*** Begin section ***

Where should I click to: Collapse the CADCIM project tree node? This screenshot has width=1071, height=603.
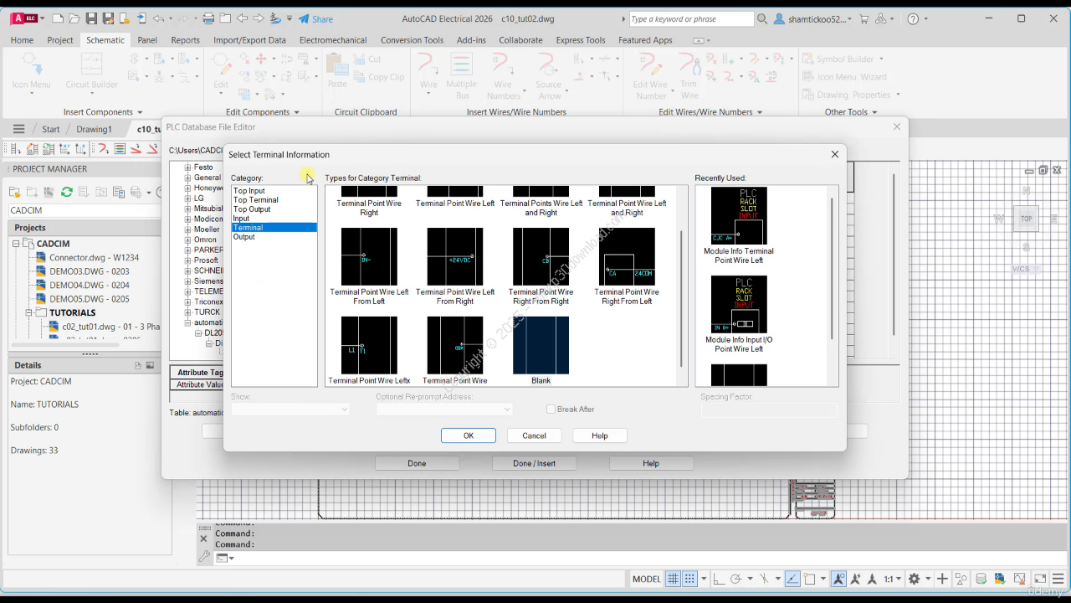(x=15, y=244)
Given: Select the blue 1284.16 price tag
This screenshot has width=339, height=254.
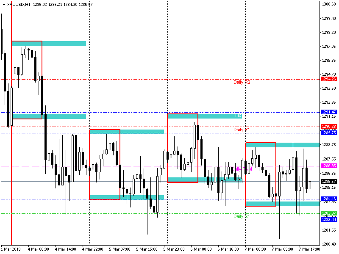Looking at the screenshot, I should pyautogui.click(x=329, y=199).
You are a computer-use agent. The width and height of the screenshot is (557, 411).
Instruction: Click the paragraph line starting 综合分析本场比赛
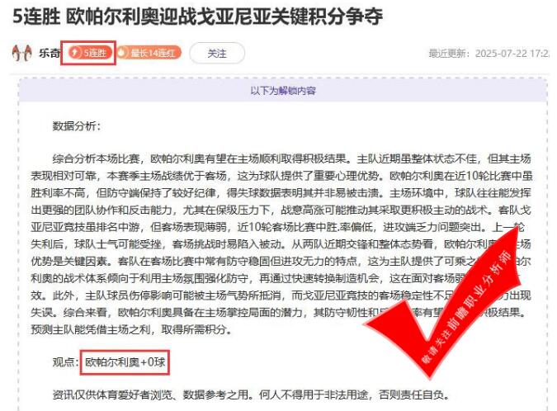[291, 158]
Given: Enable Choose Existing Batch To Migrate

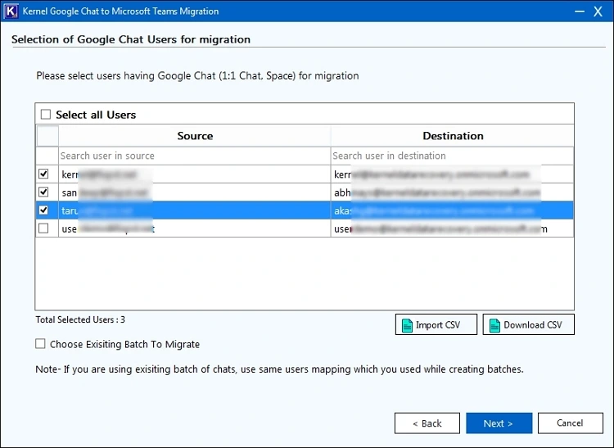Looking at the screenshot, I should click(x=41, y=345).
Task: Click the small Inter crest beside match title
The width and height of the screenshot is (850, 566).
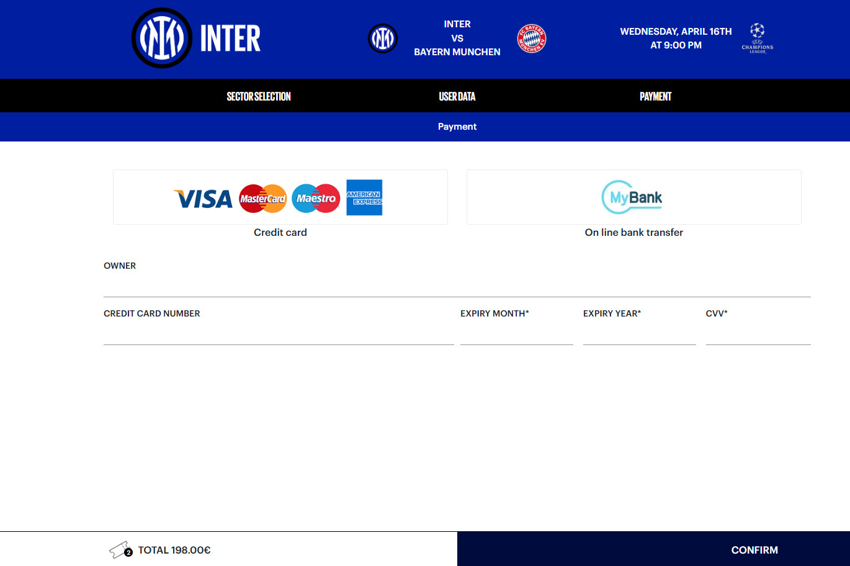Action: tap(383, 38)
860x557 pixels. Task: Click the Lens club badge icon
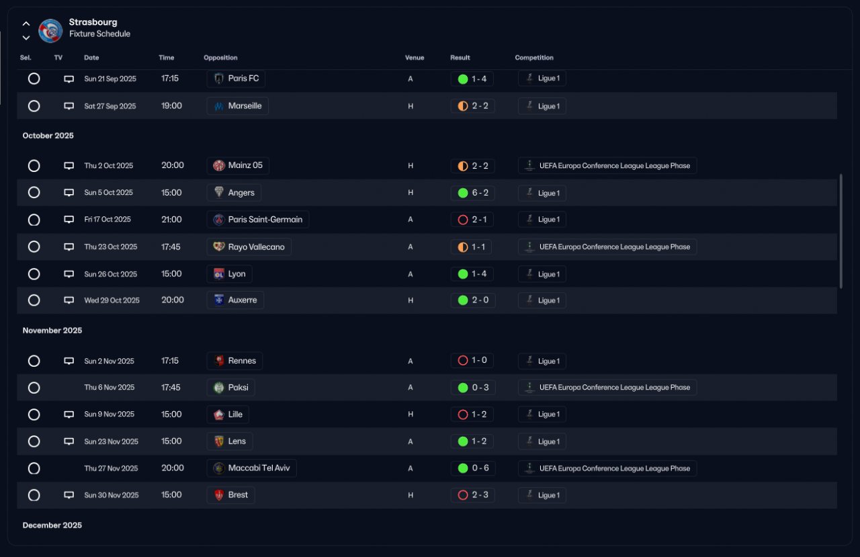click(x=218, y=441)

*** End section ***

Exercise: Repeat the records above verbatim, with no pictures in the result.

Task result:
Where should I click to: Collapse the CADCIM project tree node? This screenshot has width=1071, height=603.
(x=15, y=244)
Given: Select the blue 1284.16 price tag
This screenshot has width=339, height=254.
Looking at the screenshot, I should pyautogui.click(x=329, y=199).
You are a computer-use agent. The width and height of the screenshot is (557, 411).
Instruction: Click the paragraph line starting 综合分析本场比赛
[291, 158]
Given: Enable Choose Existing Batch To Migrate

Looking at the screenshot, I should click(x=41, y=345).
Task: Click the small Inter crest beside match title
The width and height of the screenshot is (850, 566).
Action: tap(383, 38)
860x557 pixels. Task: Click the Lens club badge icon
click(x=218, y=441)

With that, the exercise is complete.